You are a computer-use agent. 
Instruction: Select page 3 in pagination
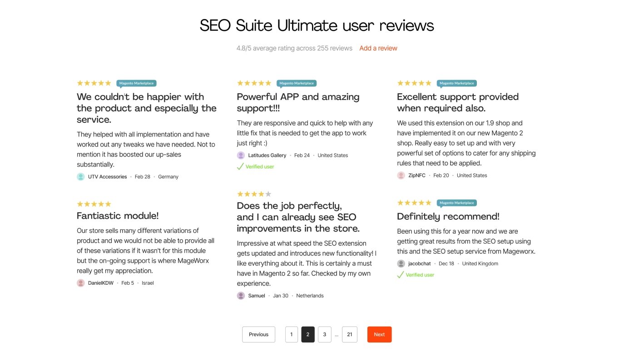(x=324, y=334)
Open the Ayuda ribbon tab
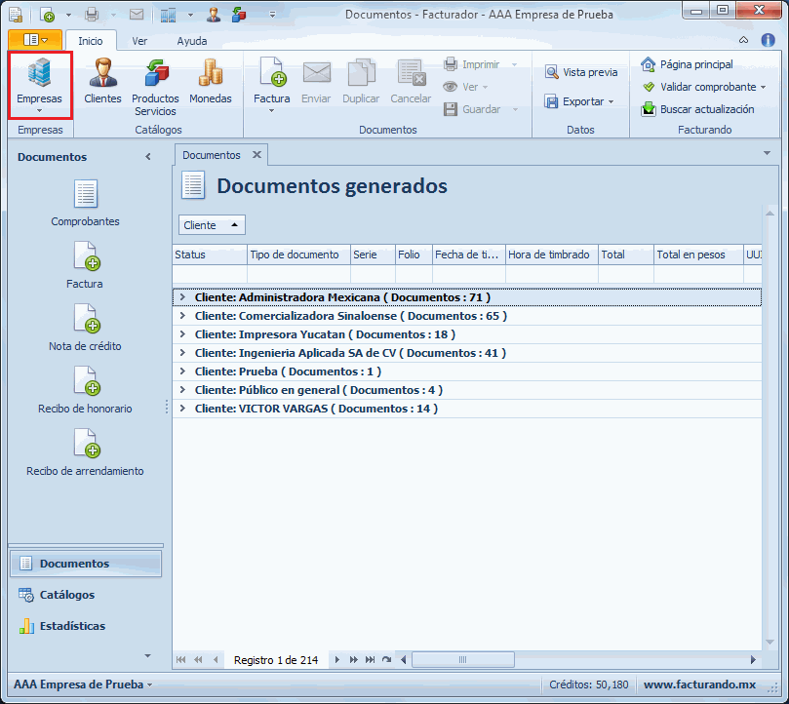Image resolution: width=789 pixels, height=704 pixels. point(191,41)
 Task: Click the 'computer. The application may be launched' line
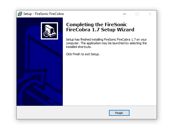pos(106,43)
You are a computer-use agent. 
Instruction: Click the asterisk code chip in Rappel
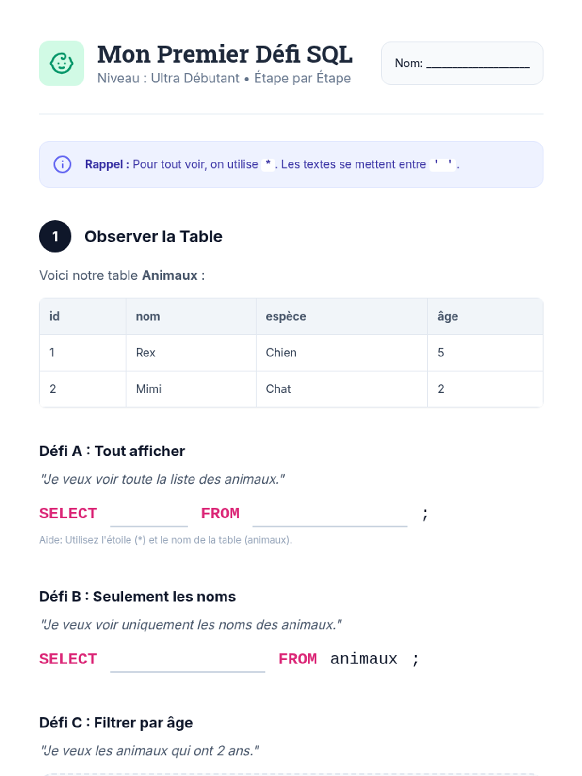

▶ **WHAT IS EXPECTED**
Exact copy, pictures excluded: print only the lines from the line containing "Instruction: Select page 3 in pagination" through the end of the records.

▶ **YOUR SOLUTION**
Instruction: Select page 3 in pagination
(x=324, y=334)
Open the Ayuda ribbon tab
Image resolution: width=789 pixels, height=704 pixels. point(191,41)
 Task: Click the 'computer. The application may be launched' line
pos(106,43)
You are a computer-use agent. 
Instruction: Click the asterisk code chip in Rappel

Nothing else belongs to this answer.